疑問その一:新規参入企業は、どうやって電気を仕入れるの?
「自由化」に伴い、電気の販売事業に参加することを表明している企業は通信会社やガス会社、外食チェーンなど様々です。これらの中には、発電施設を所有している企業も含まれています。
このような企業は自社で発電した電気を売ることができますが、そうでない企業はいったいどうやって「電気を仕入れる」のか?
答えはあっけないほど簡単、「東京電力」や「関西電力」といった電力会社から電気を買うのです。
疑問その二:安かろう、悪かろうじゃないけれど、安いところって、停電などのトラブルが多いんじゃないの?
これに関しては、ほぼ心配ありません。なぜなら、送電のための設備は既存のものを使用するからです。詳しく説明します。
発電所から一般家庭へ電気を供給する設備を「送電網」と呼びます。自由化後も送電網は既存の地域電力会社が管理しているものがそのまま使われます。
たとえば自由化後、A社から電気を購入することにした場合、A社の管理している送電網を使うわけではなく「東京電力」などが管理している送電網を共同使用する形になるのです。そのため、供給のばらつきは起こりません。
疑問その三:初期費用は? また大規模な導入工事が必要になったりはしないの?
これは重要なポイントです。初期費用はかかります(かからないところもあるようです)。携帯電話などの契約時に、初回のみ事務手続きのための費用が請求されますが、これと同じような費用が「初期費用」として発生するようです。
金額は3000円程度と予想されます。導入のための工事はケースバイケースではありますが、大掛かりなものは必要ありません。メーターを「スマートメーター」と呼ばれる多機能なものに交換する程度の工事で済むようです。

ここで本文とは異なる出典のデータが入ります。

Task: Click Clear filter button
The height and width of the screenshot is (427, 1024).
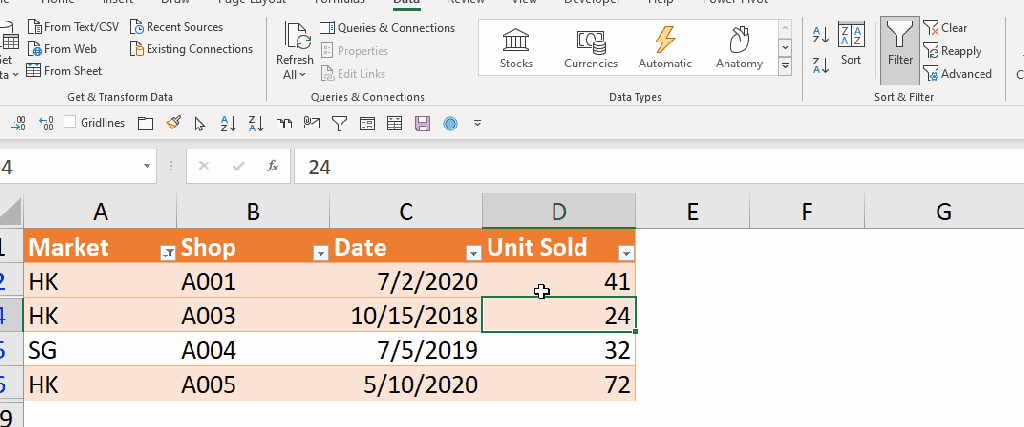Action: pos(945,28)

ちなみにこのスマートメーターの工事費用等は一切かかりません。
疑問その四:本当に安くなるの?
確実なことは言えませんが、専門家などの分析によれば、おおむね現状より5パーセント程度安くなることが期待できるのだそうです。
「電力自由化」によって新たに開拓される市場は数兆円規模とも言われており、実に多くの企業が参入を表明しています。
顧客獲得のための競争に勝つため、各企業は自社のメリットを生かした料金体系、または付加サービスを準備しています。慎重に検討し、自分のライフスタイルに合ったサービスを選べば、電気代節約は十分期待できます。
ただし選択は慎重に行う必要があります。ケースによってはこれまでよりも料金が高くなる可能性があるからです。例えば、環境に配慮したエコ発電を特徴としている企業を選択した場合、現状よりも割高になることが予想されます。
なんだかんだで「競争」って大事だよね〜。